El proyecto oficial recibió media sanción la semana pasada en el Senado luego de una sesión que se extendió por casi 15 horas y que culminó con el voto favorable de 63 legisladores, la abstención de cuatro y el voto negativo de tres, además de dos ausencias, entre ellas la del ex presidente Carlos Menem, que en los '90 privatizó la compañía y ahora había anunciado su voto favorable a estatizarla.
El texto prevé que de las acciones a expropiar, todas de Repsol, el 51 por ciento quedará en manos del Estado Nacional, mientras que el 49 por ciento restante será de las provincias que integran la Organización Federal de Estados Productores de Hidrocarburos (OFHEPI).

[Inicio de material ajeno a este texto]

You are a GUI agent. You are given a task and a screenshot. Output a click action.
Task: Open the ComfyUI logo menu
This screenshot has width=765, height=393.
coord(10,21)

De ese modo, la nueva YPF Sociedad Anónima quedaría con un 26,03 por ciento de sus acciones en manos del Estado Nacional; 25,46 por ciento en poder del grupo Petersen (propiedad de la familia Eskenazi); 24,99 por ciento para los distritos petroleros; 15,35 por ciento en acciones que cotizan en bolsa, mientras que Repsol retendría el 7,23 por ciento.
Según quedó puesto de manifiesto en los últimos días, el kirchnerismo contará con el apoyo del Frente Amplio Progresista, Proyecto Sur, fuerzas provinciales y parte del radicalismo, uno de cuyos sectores advirtió que se irá del recinto al momento de votar.
En contra se expresarán el PRO y el Frente Peronista, mientras que la Coalición Cívica oscilará entre la abstención y el apoyo al proyecto.
"Teníamos que recuperar el control de la compañía y por eso se resolvió expropiar las acciones del grupo controlante, que no es el grupo Petersen, sino Repsol", precisó Rossi la semana pasada al justificar el proyecto.